▶ [WHAT TO PRODUCE]: Rewrite the entries below, replacing "Screen dimensions" with "Screen size" wherever it occurs. Leave every other part untouched.

(Raw records)
= = = =
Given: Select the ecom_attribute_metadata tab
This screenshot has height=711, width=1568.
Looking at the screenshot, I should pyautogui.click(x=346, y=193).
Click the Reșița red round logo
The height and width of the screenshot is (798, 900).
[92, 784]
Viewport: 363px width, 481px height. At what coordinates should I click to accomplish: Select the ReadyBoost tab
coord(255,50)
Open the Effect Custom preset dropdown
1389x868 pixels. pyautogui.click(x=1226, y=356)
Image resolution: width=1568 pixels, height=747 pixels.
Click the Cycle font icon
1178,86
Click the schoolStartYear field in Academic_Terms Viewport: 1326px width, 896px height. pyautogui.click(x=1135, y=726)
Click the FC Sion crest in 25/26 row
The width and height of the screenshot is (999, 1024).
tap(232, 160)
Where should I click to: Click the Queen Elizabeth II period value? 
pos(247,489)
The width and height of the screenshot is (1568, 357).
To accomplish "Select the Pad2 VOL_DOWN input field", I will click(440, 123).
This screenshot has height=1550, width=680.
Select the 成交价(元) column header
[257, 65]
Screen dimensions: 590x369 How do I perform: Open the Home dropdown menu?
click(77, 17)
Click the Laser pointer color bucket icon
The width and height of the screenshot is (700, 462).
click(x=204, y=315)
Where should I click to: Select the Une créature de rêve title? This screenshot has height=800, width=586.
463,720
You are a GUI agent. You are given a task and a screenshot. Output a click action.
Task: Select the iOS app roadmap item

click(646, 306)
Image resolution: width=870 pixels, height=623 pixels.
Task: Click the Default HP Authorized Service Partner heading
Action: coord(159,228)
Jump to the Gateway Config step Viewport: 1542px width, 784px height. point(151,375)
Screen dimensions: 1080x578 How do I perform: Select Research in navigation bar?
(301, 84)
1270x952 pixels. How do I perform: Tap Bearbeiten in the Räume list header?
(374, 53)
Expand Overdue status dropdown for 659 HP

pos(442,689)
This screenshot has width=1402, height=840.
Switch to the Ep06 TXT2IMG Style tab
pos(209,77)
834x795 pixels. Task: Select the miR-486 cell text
= = = =
▶ [RESULT]:
Given: Select the ecom_attribute_metadata tab
This screenshot has height=711, width=1568.
Looking at the screenshot, I should pyautogui.click(x=346, y=193).
Click the Reșița red round logo
The height and width of the screenshot is (798, 900).
[92, 784]
Viewport: 363px width, 481px height. At what coordinates should I click to accomplish: Select the ReadyBoost tab
coord(255,50)
Open the Effect Custom preset dropdown
1389x868 pixels. pyautogui.click(x=1226, y=356)
Image resolution: width=1568 pixels, height=747 pixels.
Click the Cycle font icon
1178,86
Click the schoolStartYear field in Academic_Terms Viewport: 1326px width, 896px height. pyautogui.click(x=1135, y=726)
Click the FC Sion crest in 25/26 row
The width and height of the screenshot is (999, 1024).
tap(232, 160)
Where should I click to: Click the Queen Elizabeth II period value? 
pos(247,489)
The width and height of the screenshot is (1568, 357).
To accomplish "Select the Pad2 VOL_DOWN input field", I will click(440, 123).
This screenshot has height=1550, width=680.
Select the 成交价(元) column header
[257, 65]
Screen size: 590x369 How do I perform: Open the Home dropdown menu?
click(77, 17)
Click the Laser pointer color bucket icon
The width and height of the screenshot is (700, 462).
click(x=204, y=315)
Where should I click to: Select the Une créature de rêve title? This screenshot has height=800, width=586.
463,720
You are a GUI agent. You are given a task and a screenshot. Output a click action.
Task: Select the iOS app roadmap item

click(646, 306)
Image resolution: width=870 pixels, height=623 pixels.
Task: Click the Default HP Authorized Service Partner heading
Action: coord(159,228)
Jump to the Gateway Config step Viewport: 1542px width, 784px height. point(151,375)
Screen size: 1080x578 How do I perform: Select Research in navigation bar?
(301, 84)
1270x952 pixels. How do I perform: Tap Bearbeiten in the Räume list header?
(374, 53)
Expand Overdue status dropdown for 659 HP

pos(442,689)
This screenshot has width=1402, height=840.
Switch to the Ep06 TXT2IMG Style tab
pos(209,77)
834x795 pixels. Task: Select the miR-486 cell text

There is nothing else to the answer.